| THE DATA |
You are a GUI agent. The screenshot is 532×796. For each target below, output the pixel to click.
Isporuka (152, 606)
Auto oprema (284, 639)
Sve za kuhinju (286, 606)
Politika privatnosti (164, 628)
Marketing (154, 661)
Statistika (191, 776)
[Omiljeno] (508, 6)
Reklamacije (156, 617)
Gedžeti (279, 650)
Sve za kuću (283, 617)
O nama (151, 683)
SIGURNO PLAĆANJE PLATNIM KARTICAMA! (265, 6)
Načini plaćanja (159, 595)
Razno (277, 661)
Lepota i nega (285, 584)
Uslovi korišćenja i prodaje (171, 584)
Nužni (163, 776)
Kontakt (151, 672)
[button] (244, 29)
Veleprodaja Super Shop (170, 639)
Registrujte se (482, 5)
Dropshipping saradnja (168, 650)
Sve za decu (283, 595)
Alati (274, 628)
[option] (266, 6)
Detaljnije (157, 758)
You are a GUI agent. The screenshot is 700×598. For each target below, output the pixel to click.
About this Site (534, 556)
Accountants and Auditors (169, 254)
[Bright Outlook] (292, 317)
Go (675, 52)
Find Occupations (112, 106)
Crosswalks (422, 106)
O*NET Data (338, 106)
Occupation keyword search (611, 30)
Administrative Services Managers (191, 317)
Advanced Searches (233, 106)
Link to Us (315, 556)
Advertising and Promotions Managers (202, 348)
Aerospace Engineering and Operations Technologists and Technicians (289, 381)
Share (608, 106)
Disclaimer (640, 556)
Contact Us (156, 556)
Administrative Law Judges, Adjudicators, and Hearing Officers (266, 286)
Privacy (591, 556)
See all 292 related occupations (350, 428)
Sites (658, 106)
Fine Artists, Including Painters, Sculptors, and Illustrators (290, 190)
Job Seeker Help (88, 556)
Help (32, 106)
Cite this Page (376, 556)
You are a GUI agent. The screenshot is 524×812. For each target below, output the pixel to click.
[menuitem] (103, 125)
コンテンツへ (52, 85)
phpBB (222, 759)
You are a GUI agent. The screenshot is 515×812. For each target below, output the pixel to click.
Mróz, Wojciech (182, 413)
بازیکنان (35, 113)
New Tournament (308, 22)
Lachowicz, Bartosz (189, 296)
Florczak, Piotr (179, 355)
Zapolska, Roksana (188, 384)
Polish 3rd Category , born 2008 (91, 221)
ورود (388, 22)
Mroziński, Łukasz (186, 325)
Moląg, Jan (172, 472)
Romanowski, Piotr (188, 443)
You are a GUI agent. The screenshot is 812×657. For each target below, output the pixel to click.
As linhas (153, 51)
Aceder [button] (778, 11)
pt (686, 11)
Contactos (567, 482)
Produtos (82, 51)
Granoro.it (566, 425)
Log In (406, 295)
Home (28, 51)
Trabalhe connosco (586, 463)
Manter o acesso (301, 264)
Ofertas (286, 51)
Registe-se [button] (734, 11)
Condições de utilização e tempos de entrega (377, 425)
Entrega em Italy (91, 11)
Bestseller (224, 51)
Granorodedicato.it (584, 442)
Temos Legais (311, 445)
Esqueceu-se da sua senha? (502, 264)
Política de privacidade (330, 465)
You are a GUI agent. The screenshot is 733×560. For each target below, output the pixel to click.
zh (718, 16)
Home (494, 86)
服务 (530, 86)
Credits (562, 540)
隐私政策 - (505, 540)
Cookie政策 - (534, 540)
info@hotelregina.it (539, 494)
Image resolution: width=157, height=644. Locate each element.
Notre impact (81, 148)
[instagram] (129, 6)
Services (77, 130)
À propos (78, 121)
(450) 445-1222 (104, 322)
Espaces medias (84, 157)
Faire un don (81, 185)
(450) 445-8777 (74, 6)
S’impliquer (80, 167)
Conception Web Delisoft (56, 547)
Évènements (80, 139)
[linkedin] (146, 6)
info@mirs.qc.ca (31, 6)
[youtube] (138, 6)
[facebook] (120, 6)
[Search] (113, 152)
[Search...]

| WHAT THE TASK ASKS |
Give the records above as a JSON list of strings, with one string for each line and blank lines left out.

| THE SOLUTION |
[
  "You are a GUI agent. The screenshot is 532×796. For each target below, output the pixel to click.",
  "Isporuka (152, 606)",
  "Auto oprema (284, 639)",
  "Sve za kuhinju (286, 606)",
  "Politika privatnosti (164, 628)",
  "Marketing (154, 661)",
  "Statistika (191, 776)",
  "[Omiljeno] (508, 6)",
  "Reklamacije (156, 617)",
  "Gedžeti (279, 650)",
  "Sve za kuću (283, 617)",
  "O nama (151, 683)",
  "SIGURNO PLAĆANJE PLATNIM KARTICAMA! (265, 6)",
  "Načini plaćanja (159, 595)",
  "Razno (277, 661)",
  "Lepota i nega (285, 584)",
  "Uslovi korišćenja i prodaje (171, 584)",
  "Nužni (163, 776)",
  "Kontakt (151, 672)",
  "[button] (244, 29)",
  "Veleprodaja Super Shop (170, 639)",
  "Registrujte se (482, 5)",
  "Dropshipping saradnja (168, 650)",
  "Sve za decu (283, 595)",
  "Alati (274, 628)",
  "[option] (266, 6)",
  "Detaljnije (157, 758)",
  "You are a GUI agent. The screenshot is 700×598. For each target below, output the pixel to click.",
  "About this Site (534, 556)",
  "Accountants and Auditors (169, 254)",
  "[Bright Outlook] (292, 317)",
  "Go (675, 52)",
  "Find Occupations (112, 106)",
  "Crosswalks (422, 106)",
  "O*NET Data (338, 106)",
  "Occupation keyword search (611, 30)",
  "Administrative Services Managers (191, 317)",
  "Advanced Searches (233, 106)",
  "Link to Us (315, 556)",
  "Advertising and Promotions Managers (202, 348)",
  "Aerospace Engineering and Operations Technologists and Technicians (289, 381)",
  "Share (608, 106)",
  "Disclaimer (640, 556)",
  "Contact Us (156, 556)",
  "Administrative Law Judges, Adjudicators, and Hearing Officers (266, 286)",
  "Privacy (591, 556)",
  "See all 292 related occupations (350, 428)",
  "Sites (658, 106)",
  "Fine Artists, Including Painters, Sculptors, and Illustrators (290, 190)",
  "Job Seeker Help (88, 556)",
  "Help (32, 106)",
  "Cite this Page (376, 556)",
  "You are a GUI agent. The screenshot is 524×812. For each target below, output the pixel to click.",
  "[menuitem] (103, 125)",
  "コンテンツへ (52, 85)",
  "phpBB (222, 759)",
  "You are a GUI agent. The screenshot is 515×812. For each target below, output the pixel to click.",
  "Mróz, Wojciech (182, 413)",
  "بازیکنان (35, 113)",
  "New Tournament (308, 22)",
  "Lachowicz, Bartosz (189, 296)",
  "Florczak, Piotr (179, 355)",
  "Zapolska, Roksana (188, 384)",
  "Polish 3rd Category , born 2008 (91, 221)",
  "ورود (388, 22)",
  "Mroziński, Łukasz (186, 325)",
  "Moląg, Jan (172, 472)",
  "Romanowski, Piotr (188, 443)",
  "You are a GUI agent. The screenshot is 812×657. For each target below, output the pixel to click.",
  "As linhas (153, 51)",
  "Aceder [button] (778, 11)",
  "pt (686, 11)",
  "Contactos (567, 482)",
  "Produtos (82, 51)",
  "Granoro.it (566, 425)",
  "Log In (406, 295)",
  "Home (28, 51)",
  "Trabalhe connosco (586, 463)",
  "Manter o acesso (301, 264)",
  "Ofertas (286, 51)",
  "Registe-se [button] (734, 11)",
  "Condições de utilização e tempos de entrega (377, 425)",
  "Entrega em Italy (91, 11)",
  "Bestseller (224, 51)",
  "Granorodedicato.it (584, 442)",
  "Temos Legais (311, 445)",
  "Esqueceu-se da sua senha? (502, 264)",
  "Política de privacidade (330, 465)",
  "You are a GUI agent. The screenshot is 733×560. For each target below, output the pixel to click.",
  "zh (718, 16)",
  "Home (494, 86)",
  "服务 (530, 86)",
  "Credits (562, 540)",
  "隐私政策 - (505, 540)",
  "Cookie政策 - (534, 540)",
  "info@hotelregina.it (539, 494)",
  "Image resolution: width=157, height=644. Locate each element.",
  "Notre impact (81, 148)",
  "[instagram] (129, 6)",
  "Services (77, 130)",
  "À propos (78, 121)",
  "(450) 445-1222 (104, 322)",
  "Espaces medias (84, 157)",
  "Faire un don (81, 185)",
  "(450) 445-8777 (74, 6)",
  "S’impliquer (80, 167)",
  "Conception Web Delisoft (56, 547)",
  "Évènements (80, 139)",
  "[linkedin] (146, 6)",
  "info@mirs.qc.ca (31, 6)",
  "[youtube] (138, 6)",
  "[facebook] (120, 6)",
  "[Search] (113, 152)",
  "[Search...]"
]